Narrator (WWII Historical Reenactment)
As the Red army approaches from the east, as bombs crash down from Allied planes, as the fires spread and the refugees increase, Nazi leaders, leaders raised the old cry of fight to the last. But in one respect, they have changed their tune. No longer do they call Churchill, Stalin and Roosevelt military idiots. They've now been transformed into arch criminals. In fact, of course, they know that the big three have beaten them. And they're afraid.
David M. Kennedy
We think that 25,000 civilians died that one night in Berlin in February of 1945. And of course, the Germans didn't surrender, not for another three months. So among the things that the Strategic Bombing Survey people found out, two things. One was the capacity of the German economy to distribute its productive facilities across a very wide geographic area so that wouldn't concentrate to make them easy targets confounded some of the logic of strategic bombing. Secondly, they found that in many cases, again, the evidence is conflicting and not 100% consistent here, but they found that terror bombing, morale bombing, what the British commander called unhousing the civilian population of the adversary, had just the opposite effect of what was intended, that it stiffened people's will to resist. They resented being made targets of a terror campaign and recommitted themselves to the cause of victory for their own side. So there are perverse implications of this as well.
Martin DeCaro
As you mentioned here on page 603 of Freedom from Fear, a 1926American training manual spoke of air power as a method of imposing will by terrorizing the whole population. And a 1930 manual acknowledged the importance of attacks on civilian populations in the back areas of the hostile country. So Douay's ideas infiltrated American thinking pretty early on in the 1920s. And we've just been discussing at least
David M. Kennedy
again, let me repeat. Because this is a sensitive area, morally speaking, the official American position was that it only dropped bombs on high value economic and military targets. In practice, that was less true than people desired or told each other. But it was at least it was official policy. And it exercised some kind of constraint on the American Air Force until very, very late in the war. But a former student of mine actually taught at West Point for many years, named Conrad Crane, he did a very detailed granular study of the actual execution of American strategic bombing in Europe, in the sense he revisited the Strategic Bombing Survey, he did interviews with pilots and crews and so on, and he found that there was casual talk at some points amongst the air crews when they were launched out over Germany, and for whatever reason, they couldn't reach their target. Either it was occluded by weather or the enemy anti aircraft program was too stiff for them or whatever and it was a badge of disgrace to return to your base with your bomb bay still full. So they would just dump the bombs wherever they thought they might do some damage. They couldn't really see through the cloud cover.
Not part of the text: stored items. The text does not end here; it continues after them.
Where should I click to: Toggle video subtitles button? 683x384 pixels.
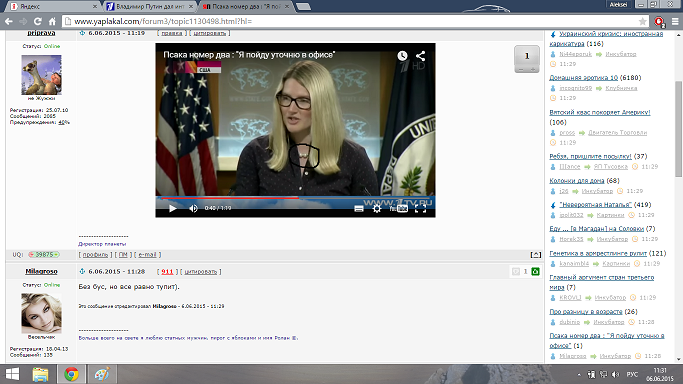(359, 209)
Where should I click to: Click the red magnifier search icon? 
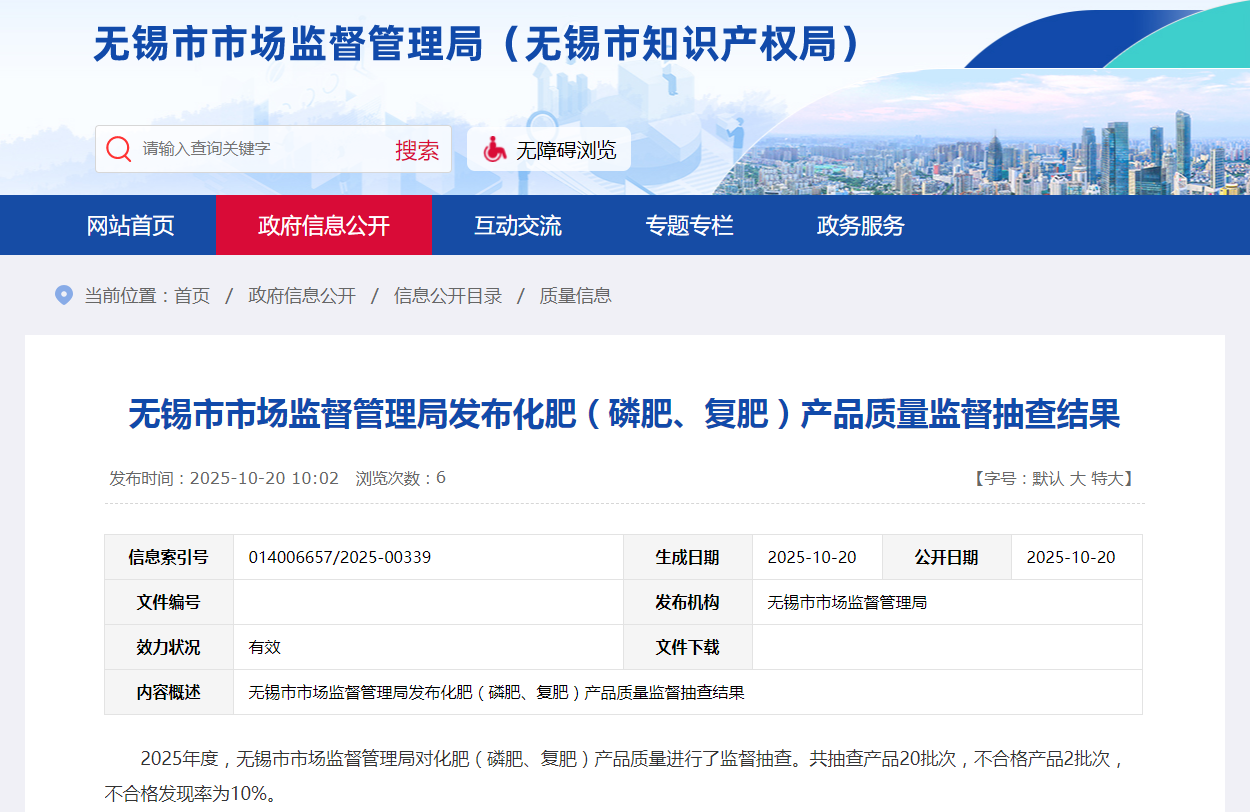[119, 149]
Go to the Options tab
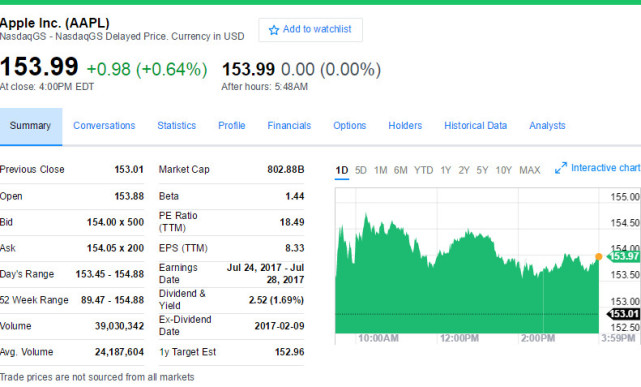The width and height of the screenshot is (641, 387). [x=350, y=125]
Often the kind of sick joke that circulated among some of these crews, those bombing days were called women and children days where they really kind of by default embrace the terror dimension of the Douay and strategy. But again, it's important to, I think, recognize that at least officially, that was not the doctrine. And there was, there was an honest effort to try to hold to the bombing only strategic targets. And here's another footnote to this which I've always found interesting. The air power people on the US succeeded sufficiently at the end of the war, just after the war, in creating a new military branch, the Air Force. It was part of the army until the end of World War II and beyond a little bit. But in Great Britain, where there was expressed moral discomfort during the war and certainly at the end and after the war about the so called area bombing campaign, the head of the Bomber Command in the uk, his name was Arthur Harris, he was known as Bomber Harris. He's the only senior commander in the British side who was not elevated to the peerage after the war. He was knighted, but he wasn't made a lord. And that's thought to this day to be some kind of an indication of the British public's bad conscience about the way they conducted the war.
Martin DeCaro
I'll add two more remarks about the Second World War and then we'll move on to another subject, the fight that you detail in your book. Eisenhower, trying to get the air arms under the command of Supreme Allied Headquarters. They were acting independently and also driving this policy forward. Carl Spaatz. It was enormous cost to the bomber crews themselves before they could get the proper fighter, fighter escort. So many bomber crews got over their targets or didn't get over their targets, were blown out of the skies in the supposedly self defending B17 fortress, which wasn't a fortress at all. So in the interest of time here, David, after 1945, wasn't all this supposed to be outlawed? The indiscriminate bombing of civilians.
David M. Kennedy
This is interesting. You and your listeners have probably heard of the Geneva Conventions. They go back well into the early 20th century. And before that there were conventions at the Hague which are kind of the predecessors to Geneva Conventions. But up down through World War II, those international conventions were Mostly directed to ensuring proper treatment of prisoners of war and in ensuring certain civil liberties or at least basic provisions of the staff of life to people in occupied countries or territories. And there was no explicit address to the question of what it is or is not legitimate to do to civilian populations in wartime. And that becomes part of the Geneva Convention of 1949. So it's after World War II. So, yes, there is an agreement, and the best of my knowledge, most nations signed it, including the United States. And it does prohibit deliberate targeting of civilians as an instrument of war. And you might ask, well, how is it the United States figured prominently in this discussion, having just dropped two weapons of mass destruction on two Japanese cities, Quite deliberate targeting of civilians to force Japan to surrender. There's been some element of bad conscience in this society ever since about those episodes. Episodes. We were familiar with those. But nonetheless, the United States signed the Geneva Convention of 1949. And ever since, again, the language enters popular discourse today about collateral damage and protecting civilians from harm. It's supposed to be a rule of warfare that you cannot violate with impunity. Well, it's hard to argue that Israeli Defense Force in Gaza, or recently the United States and Iran have scrupulously adhered to the dictates of that convention.
Martin DeCaro
Donald Trump was just threatening to do a perversion, even a more extreme version of Douay in Iran. As it is, as I said at the top of our conversation, plants, steel manufacturing, pharmaceuticals, universities, schools, hospitals, banks, seaports, airports. That's right out of the Douay playbook and with modern armaments, are so much more destructive than the stuff they were dropping in the Second World War. Israel and Gaza, I mean, there's something else operating there as well, what the genocide scholar Dirk Moses calls the permanent security logic, where a genocidal and military logic can happen at the same time. But almost any military, we know this, David, any military, any government can say, well, we're really going after these guys. Hamas, trying to cripple Iran's military industries. You can always point to something that's a legitimate target. In the meantime, in the process, you're destroying everything else.
David M. Kennedy
Well, that's right. And in fact, the rhetoric that President Trump used recently about destroying a civilization.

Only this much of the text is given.